Israel Prison Service is increasing security at all jails Wednesday ahead of a hunger strike that Palestinian prisoners are planning to begin Sunday, Israeli media sources reported.
According to the same source, the prison authorities will transfer around 120 prisoners from Nafha prison to a prison in the Negev desert and replace them with criminal prisoners, apparently an attempt to thwart the planned hunger strike.
There are about 3,800 security prisoners held around the country.
The reasons behind the hunger strike are inhumane conditions, inadequate food; quality and quantity wise, unhygienic conditions due to a refusal to give detainees the proper cleaning supplies, bugs and insects all contribute to making the situation in the detention camps unfit for human use, reports the Palestinian Prisoners Society.
In addition, prisoners also demanded the removal of the barrier during the family visits.
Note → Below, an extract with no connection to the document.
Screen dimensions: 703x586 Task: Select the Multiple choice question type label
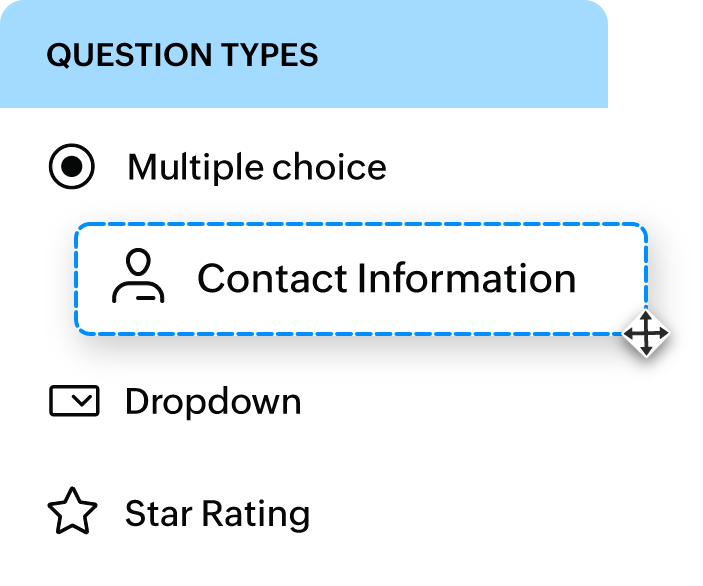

Israeli security officials see Nafha prison as a stronghold for the Palestinian prisoners. It is likely that the prison authorities will want to weaken this stronghold.
‘Nafha is essentially the ‘last stronghold” of security prisoners, said Prison Service official Eli Gabizon. ‘And we decided that, unlike in the past, we will dismantle this last stronghold as well and banish it from the world.’
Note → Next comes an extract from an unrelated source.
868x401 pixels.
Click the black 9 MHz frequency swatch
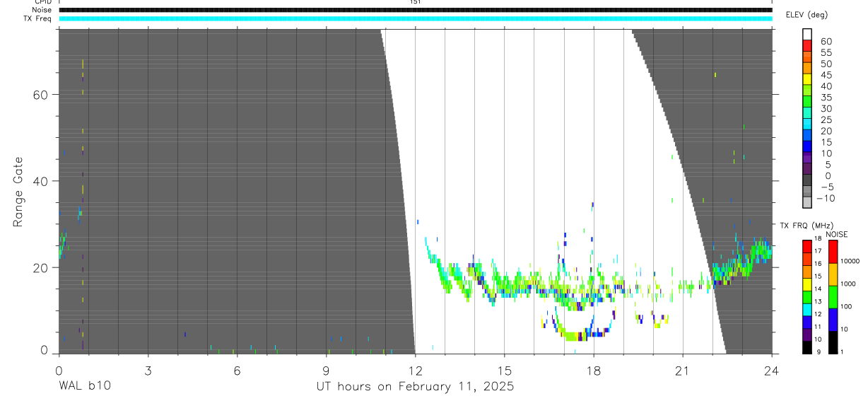coord(807,347)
Gabizon said some of the prisoners planning the hunger strike may be placed in isolation, and that family visits to security prisoners will be banned starting Sunday.
Detainees in all military detention camps are currently preparing to announce an indefinite hunger strike in protest of the deteriorating situation in the detention centers where wounded or ill detainees have been denied adequate medical treatment.
According to statistics of the Palestinian Prisoners Society there are 800 detainees who are in immediate need of medical attention, including some cases where surgery is needed.
The Society said that there has been a critical deterioration in detention camps in the last three years as prison administrators refuse to listen to the demands of the detainees.